=== Source records ===

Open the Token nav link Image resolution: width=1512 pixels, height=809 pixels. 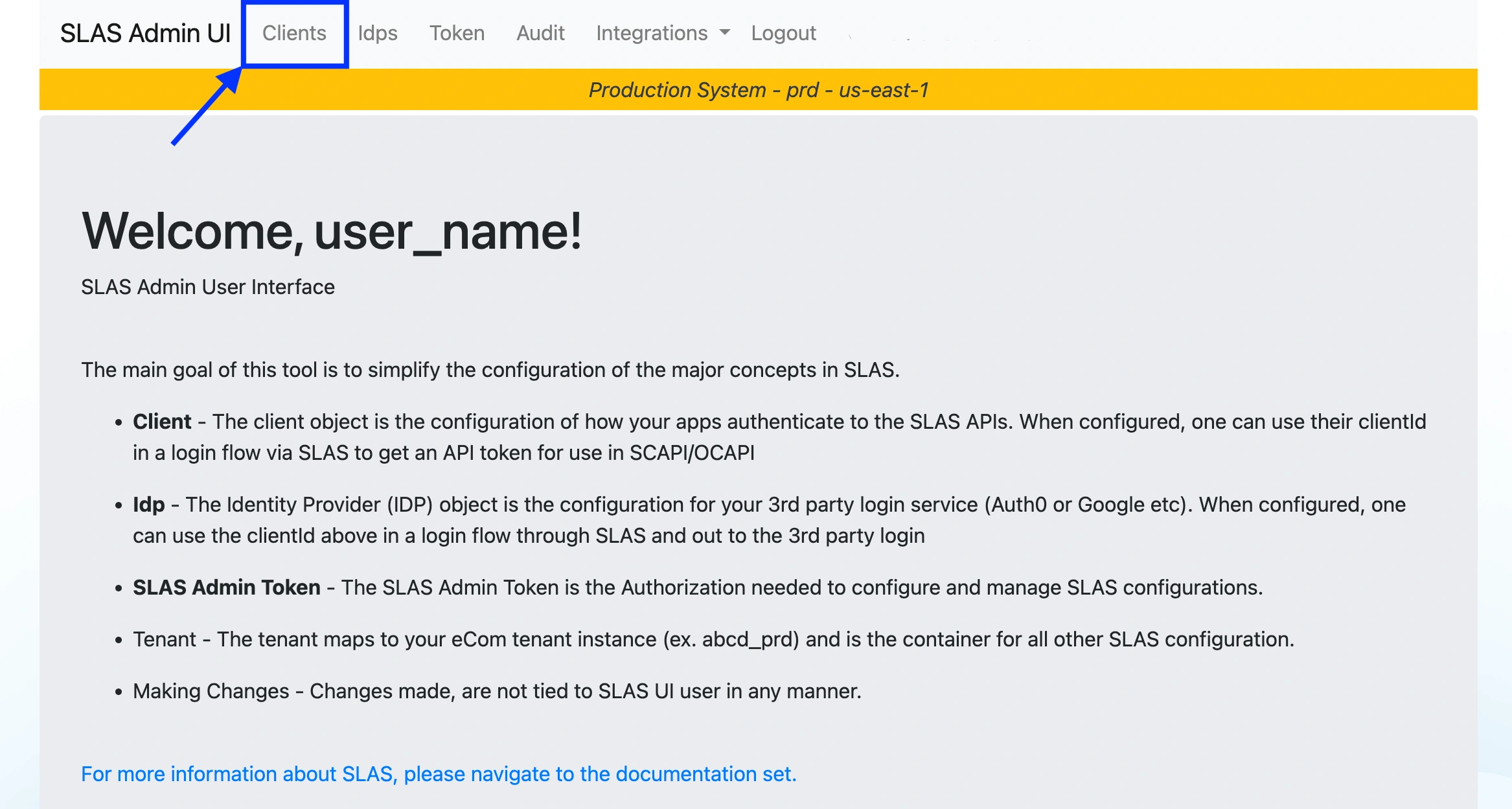[x=457, y=33]
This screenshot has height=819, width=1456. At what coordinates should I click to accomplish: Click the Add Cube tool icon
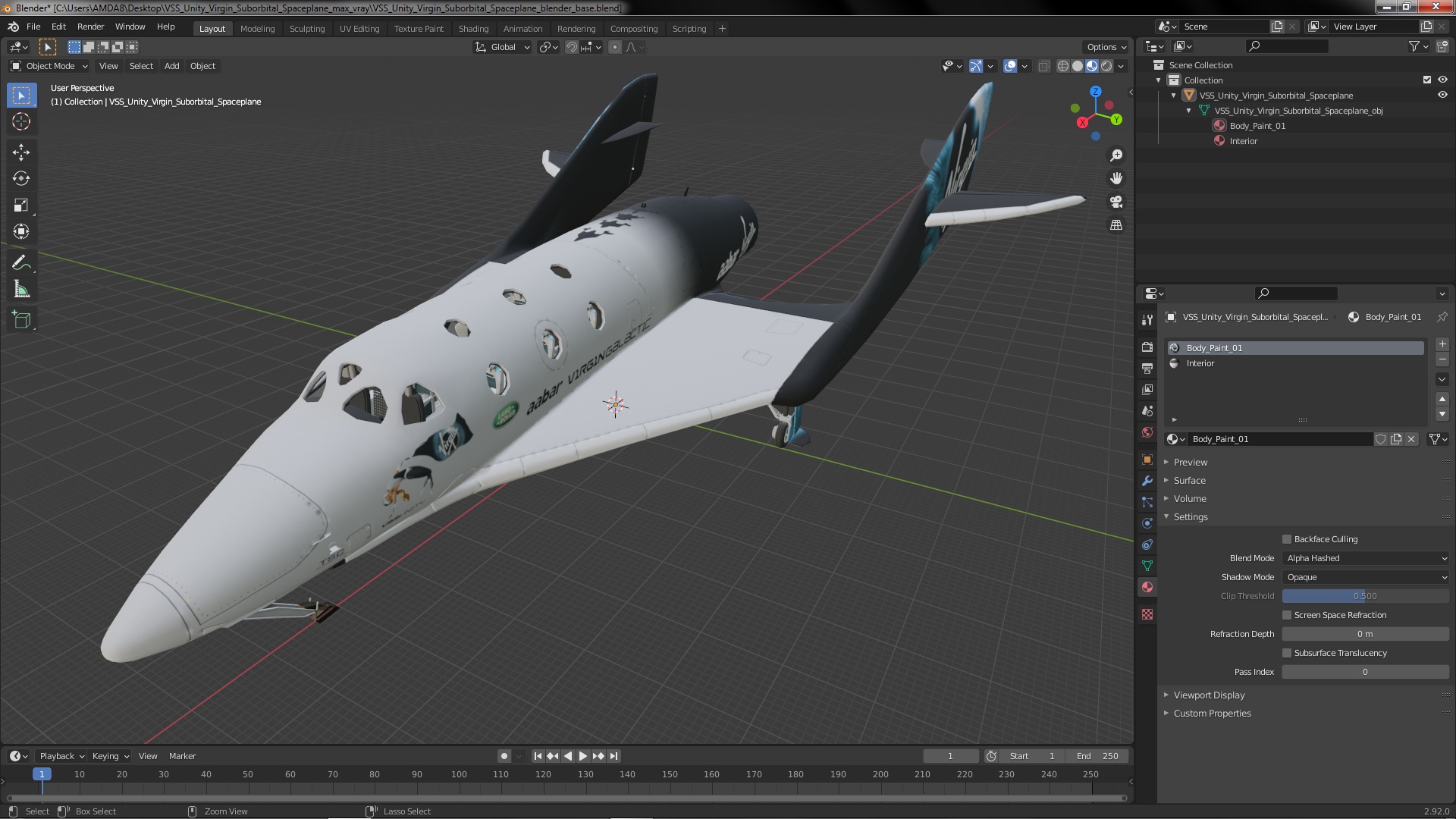point(21,319)
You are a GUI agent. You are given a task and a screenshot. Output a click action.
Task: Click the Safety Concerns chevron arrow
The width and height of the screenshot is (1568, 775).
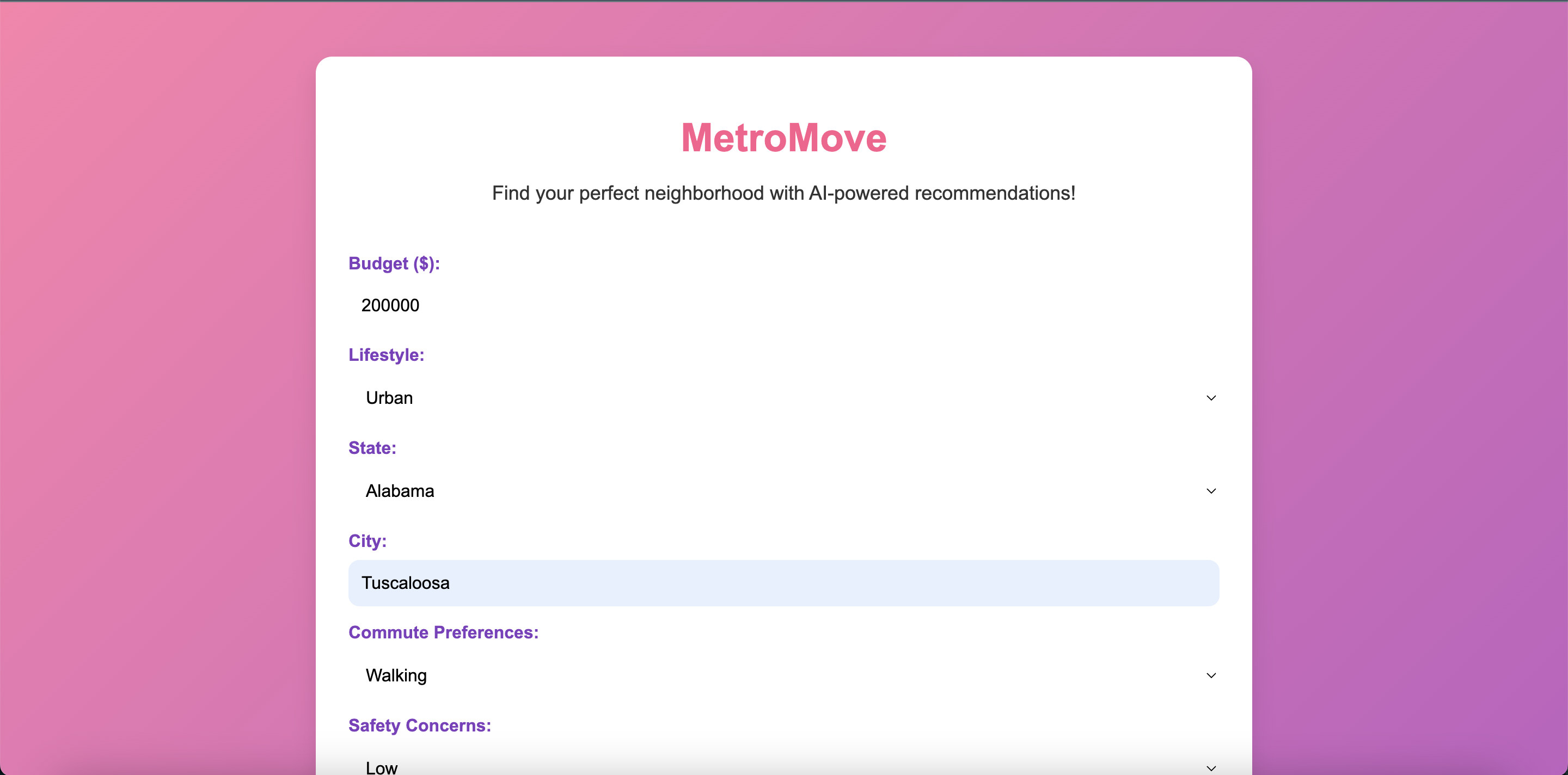[1211, 768]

===

- [Work item]:
Without including any pictures, set down word for word every line from the one containing "You are a GUI" through the last line of the material.

- [Response box]:
You are a GUI agent. You are given a task and a screenshot. Output a click action.
Task: Click the Safety Concerns chevron arrow
The width and height of the screenshot is (1568, 775).
[1211, 768]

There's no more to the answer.